Data Cleaning
Data cleaning is the process of fixing or removing incorrect, corrupted, incorrectly formatted, duplicate, or incomplete data within a dataset. It's a crucial step in the data preparation phase.
Common Data Cleaning Tasks
- Handling Missing Values: Decide whether to impute or remove missing data.
- Removing Duplicates: Identify and remove duplicate entries.
- Fixing Structural Errors: Correct typos, inconsistent capitalization, etc.
- Handling Outliers: Decide how to treat extreme values.
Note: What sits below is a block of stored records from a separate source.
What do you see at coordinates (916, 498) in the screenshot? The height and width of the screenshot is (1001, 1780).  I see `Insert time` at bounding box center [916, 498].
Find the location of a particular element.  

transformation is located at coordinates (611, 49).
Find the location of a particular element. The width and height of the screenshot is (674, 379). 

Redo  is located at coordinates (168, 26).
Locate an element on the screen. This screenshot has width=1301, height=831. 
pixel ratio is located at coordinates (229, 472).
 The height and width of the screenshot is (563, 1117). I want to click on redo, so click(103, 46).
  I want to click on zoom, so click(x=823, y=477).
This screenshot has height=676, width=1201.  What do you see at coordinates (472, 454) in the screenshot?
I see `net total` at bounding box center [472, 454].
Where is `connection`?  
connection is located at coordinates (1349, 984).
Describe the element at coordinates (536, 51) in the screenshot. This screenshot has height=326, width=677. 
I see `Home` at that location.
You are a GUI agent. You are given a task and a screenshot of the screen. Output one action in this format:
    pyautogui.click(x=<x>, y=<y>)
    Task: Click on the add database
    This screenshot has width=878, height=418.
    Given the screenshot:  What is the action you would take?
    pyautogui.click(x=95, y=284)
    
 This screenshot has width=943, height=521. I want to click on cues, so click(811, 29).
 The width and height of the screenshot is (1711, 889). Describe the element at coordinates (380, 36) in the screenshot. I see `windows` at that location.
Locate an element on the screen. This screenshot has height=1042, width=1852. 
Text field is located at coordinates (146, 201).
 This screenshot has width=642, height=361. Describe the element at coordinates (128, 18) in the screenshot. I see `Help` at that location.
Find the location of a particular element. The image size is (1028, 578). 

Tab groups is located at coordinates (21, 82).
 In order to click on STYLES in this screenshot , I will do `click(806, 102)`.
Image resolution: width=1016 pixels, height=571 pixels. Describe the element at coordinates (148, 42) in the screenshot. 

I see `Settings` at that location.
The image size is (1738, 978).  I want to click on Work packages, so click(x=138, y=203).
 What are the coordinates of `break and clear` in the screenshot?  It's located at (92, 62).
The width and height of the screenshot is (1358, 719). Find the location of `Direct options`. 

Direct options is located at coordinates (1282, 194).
Techniques for Data Cleaning
Handling Missing Values
# Fill missing values with the mean
df['column'].fillna(df['column'].mean(), inplace=True)
# Or drop rows with missing values
df.dropna(inplace=True)
# Or drop empty columns
df = df.drop(['column'],axis=1)
# Remove duplicate rows
df.drop_duplicates(inplace=True)
# Using IQR method to remove outliers
Q1 = df['column'].quantile(0.25)
Q3 = df['column'].quantile(0.75)
IQR = Q3 - Q1
df = df[(df['column'] >= Q1 - 1.5*IQR) & (df['column'] <= Q3 + 1.5*IQR)]
Common questions
- When to drop null / empty values?
- Drop missing or sparse rows/columns
- Null values can break model
- Data cleaning / dropping values depends on EDA findings
- If given column has too many missing values:
- Drop column
- If target column has missing values:
- Drop rows with missing targets
- Or treat as separate category
- What to do when there are only a few missing values?
- Imputation:
- Fill missing values with substitutes
- Strategies
- Fill with mean or median
- Use constant or previous value
Advanced imputation
Advanced techniques:
- K-nearest neighbors
- SMOTE (synthetic minority oversampling technique)
from sklearn.impute import KNNImputer# Initialize KNNImputer
imputer = KNNImputer (n_neighbors=2, weights="uniform")
# Perform the imputation on your DataFrame
df_imputed['oldpeak'] = imputer.fit_transform(df ['oldpeak'])